Morrison Recommits to Legislating Discrimination Against Those Who Don’t Mirror Him
PM Scott Morrison last weekend recommitted to seeing the Religious Discrimination (RD) Bill passed if re-elected. He also underscored that the issue that stalled its passing this session – religious schools discriminating against LGBTQ people – will be separated from the broader legislation.
Australia doesn’t have antidiscrimination laws to protect religious people. Law experts agree they’re lacking, but they also understand that the RD Bill uses this as an excuse to undermine all antidiscrimination laws protecting minorities to bestow the right to discriminate upon those of faith.
The Pentecostal PM and others amongst the ever-growing Christian Right are promoting laws that legalise currently outlawed behaviours, as they concurrently claim the bill is all about protecting the altruistic values contained in faith doctrines, whether they be Judeo-Christian, Muslim or otherwise.
The reason Morrison shelved the RD Bill in February is that, after his government presented a deal whereby it would revoke the law allowing religious schools to expel gay kids, the majority of the house amended the legislation so it would also repeal the provision relating to trans students.
However, the devoutly religious leader of the nation spat the dummy over the idea that some of the most vulnerable children in the country could no longer be persecuted by religious institutions.
Morrison is the face of the religious right.

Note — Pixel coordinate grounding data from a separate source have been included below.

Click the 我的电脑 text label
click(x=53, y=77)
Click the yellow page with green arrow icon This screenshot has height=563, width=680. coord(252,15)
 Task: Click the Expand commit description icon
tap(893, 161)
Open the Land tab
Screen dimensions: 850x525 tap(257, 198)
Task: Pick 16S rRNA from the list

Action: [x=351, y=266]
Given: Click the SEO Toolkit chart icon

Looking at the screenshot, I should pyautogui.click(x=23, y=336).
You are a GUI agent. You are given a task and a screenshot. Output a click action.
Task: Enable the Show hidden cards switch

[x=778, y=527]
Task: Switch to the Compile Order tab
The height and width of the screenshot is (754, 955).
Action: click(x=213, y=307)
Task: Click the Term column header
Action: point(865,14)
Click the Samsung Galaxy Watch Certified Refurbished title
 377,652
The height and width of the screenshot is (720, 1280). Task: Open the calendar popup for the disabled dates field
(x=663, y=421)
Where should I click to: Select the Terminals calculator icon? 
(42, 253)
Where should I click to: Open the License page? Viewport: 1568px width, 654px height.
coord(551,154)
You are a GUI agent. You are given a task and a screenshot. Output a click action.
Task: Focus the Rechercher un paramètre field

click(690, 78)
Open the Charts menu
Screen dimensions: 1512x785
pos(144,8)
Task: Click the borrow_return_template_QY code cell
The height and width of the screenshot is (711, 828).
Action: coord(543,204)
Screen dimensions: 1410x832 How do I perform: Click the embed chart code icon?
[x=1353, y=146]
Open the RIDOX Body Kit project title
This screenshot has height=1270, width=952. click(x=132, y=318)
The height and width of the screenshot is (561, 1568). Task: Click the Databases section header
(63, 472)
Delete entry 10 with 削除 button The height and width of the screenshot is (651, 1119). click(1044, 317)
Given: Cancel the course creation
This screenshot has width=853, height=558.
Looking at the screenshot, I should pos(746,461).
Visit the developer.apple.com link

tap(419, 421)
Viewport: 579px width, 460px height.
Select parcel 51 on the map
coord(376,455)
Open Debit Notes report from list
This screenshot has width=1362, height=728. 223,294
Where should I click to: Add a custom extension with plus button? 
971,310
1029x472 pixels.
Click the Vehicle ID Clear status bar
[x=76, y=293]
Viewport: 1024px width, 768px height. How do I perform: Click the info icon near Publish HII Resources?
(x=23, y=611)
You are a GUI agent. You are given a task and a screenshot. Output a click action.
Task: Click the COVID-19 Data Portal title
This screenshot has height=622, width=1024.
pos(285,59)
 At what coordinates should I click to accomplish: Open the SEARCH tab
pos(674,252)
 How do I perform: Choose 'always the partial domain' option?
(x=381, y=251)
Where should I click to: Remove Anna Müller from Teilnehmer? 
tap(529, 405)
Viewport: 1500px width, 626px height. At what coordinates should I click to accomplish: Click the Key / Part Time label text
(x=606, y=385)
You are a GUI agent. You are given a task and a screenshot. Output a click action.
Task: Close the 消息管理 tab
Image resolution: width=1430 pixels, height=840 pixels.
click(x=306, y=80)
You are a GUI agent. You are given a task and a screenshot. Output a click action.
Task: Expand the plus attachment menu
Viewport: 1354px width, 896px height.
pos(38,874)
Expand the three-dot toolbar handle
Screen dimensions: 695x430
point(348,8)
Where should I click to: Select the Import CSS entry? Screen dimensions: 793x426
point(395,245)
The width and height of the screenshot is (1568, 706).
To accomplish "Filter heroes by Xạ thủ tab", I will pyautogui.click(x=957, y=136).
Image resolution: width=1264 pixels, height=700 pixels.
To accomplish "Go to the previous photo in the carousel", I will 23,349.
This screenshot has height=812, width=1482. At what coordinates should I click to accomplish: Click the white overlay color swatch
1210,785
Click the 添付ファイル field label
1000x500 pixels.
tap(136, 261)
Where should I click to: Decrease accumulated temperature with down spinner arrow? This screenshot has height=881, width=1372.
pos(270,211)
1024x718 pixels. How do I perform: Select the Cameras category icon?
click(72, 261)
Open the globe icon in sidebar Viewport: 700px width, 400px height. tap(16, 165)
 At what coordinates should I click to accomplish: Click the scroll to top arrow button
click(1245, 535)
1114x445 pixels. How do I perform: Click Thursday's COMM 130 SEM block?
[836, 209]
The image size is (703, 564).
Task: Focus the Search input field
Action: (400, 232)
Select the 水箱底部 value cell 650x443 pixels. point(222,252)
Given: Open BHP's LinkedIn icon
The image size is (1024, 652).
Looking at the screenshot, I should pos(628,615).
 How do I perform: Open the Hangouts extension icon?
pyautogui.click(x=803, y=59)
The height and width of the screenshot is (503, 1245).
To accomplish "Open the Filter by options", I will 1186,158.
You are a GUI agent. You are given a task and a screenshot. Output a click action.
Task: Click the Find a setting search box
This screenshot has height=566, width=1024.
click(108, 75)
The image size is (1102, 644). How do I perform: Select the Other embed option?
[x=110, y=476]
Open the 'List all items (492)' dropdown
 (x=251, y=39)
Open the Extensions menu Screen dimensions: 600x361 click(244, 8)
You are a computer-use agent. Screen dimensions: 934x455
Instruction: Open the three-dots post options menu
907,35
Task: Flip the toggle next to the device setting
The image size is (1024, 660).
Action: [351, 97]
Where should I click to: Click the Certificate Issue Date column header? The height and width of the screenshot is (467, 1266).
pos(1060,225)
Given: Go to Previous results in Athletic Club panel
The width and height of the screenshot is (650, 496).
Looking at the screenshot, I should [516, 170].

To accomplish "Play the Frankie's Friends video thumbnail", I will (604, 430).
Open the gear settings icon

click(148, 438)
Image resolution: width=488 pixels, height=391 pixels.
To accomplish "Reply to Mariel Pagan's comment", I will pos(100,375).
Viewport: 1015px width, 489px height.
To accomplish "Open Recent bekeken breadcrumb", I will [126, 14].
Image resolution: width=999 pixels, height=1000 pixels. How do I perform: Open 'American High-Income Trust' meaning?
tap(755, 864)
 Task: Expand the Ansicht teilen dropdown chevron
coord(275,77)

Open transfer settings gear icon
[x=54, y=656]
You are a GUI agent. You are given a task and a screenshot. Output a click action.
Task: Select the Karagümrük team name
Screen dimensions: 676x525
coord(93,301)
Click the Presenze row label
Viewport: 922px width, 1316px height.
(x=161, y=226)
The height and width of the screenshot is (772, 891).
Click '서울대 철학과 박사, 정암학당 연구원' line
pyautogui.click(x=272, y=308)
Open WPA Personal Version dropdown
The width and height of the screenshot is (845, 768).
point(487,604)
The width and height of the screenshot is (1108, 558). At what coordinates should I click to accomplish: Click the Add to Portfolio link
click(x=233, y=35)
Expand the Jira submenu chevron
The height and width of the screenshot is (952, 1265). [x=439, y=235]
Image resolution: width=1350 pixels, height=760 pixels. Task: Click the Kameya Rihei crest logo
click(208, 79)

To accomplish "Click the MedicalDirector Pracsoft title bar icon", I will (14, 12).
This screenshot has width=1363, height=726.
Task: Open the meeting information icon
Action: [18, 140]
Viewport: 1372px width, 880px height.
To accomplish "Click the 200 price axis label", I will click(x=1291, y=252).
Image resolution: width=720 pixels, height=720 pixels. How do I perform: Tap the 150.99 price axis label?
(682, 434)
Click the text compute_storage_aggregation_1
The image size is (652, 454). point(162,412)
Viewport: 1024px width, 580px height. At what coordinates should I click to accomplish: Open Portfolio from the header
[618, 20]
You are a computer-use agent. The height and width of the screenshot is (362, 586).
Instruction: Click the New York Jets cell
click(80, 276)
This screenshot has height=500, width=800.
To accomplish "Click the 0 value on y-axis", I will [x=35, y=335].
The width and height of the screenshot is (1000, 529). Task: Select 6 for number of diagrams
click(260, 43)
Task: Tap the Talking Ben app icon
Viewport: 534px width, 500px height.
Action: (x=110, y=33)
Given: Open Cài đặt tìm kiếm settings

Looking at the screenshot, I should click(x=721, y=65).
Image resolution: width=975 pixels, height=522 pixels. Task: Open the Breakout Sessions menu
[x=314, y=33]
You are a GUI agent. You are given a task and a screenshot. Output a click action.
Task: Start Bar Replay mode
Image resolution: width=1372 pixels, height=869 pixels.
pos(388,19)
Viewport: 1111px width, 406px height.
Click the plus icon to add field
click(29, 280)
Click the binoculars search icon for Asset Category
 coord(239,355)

It primarily wants to rollback recent rights gains made by LGBTIQ people. But in perusing the legislation further, it seeks to roll back protections against people based on their race, on people with disabilities, as well as women in general.
Upholding Christian liberties
Liberal Nationals MP George Christensen described Morrison’s Religious Discrimination Bill 2022 as “weak” and “watered-down”. However, Christensen, now running for Pauline Hanson’s One Nation in the Senate, is an extremist Christian, similar to the drafters of the bill.
Section 12 of Morrison’s bill provides people of faith with the right to make statements of belief, whether spoken or written, that would be currently defined as discriminatory and hence illegal if they consider the sentiment is in line with their religious doctrine and is made in good faith.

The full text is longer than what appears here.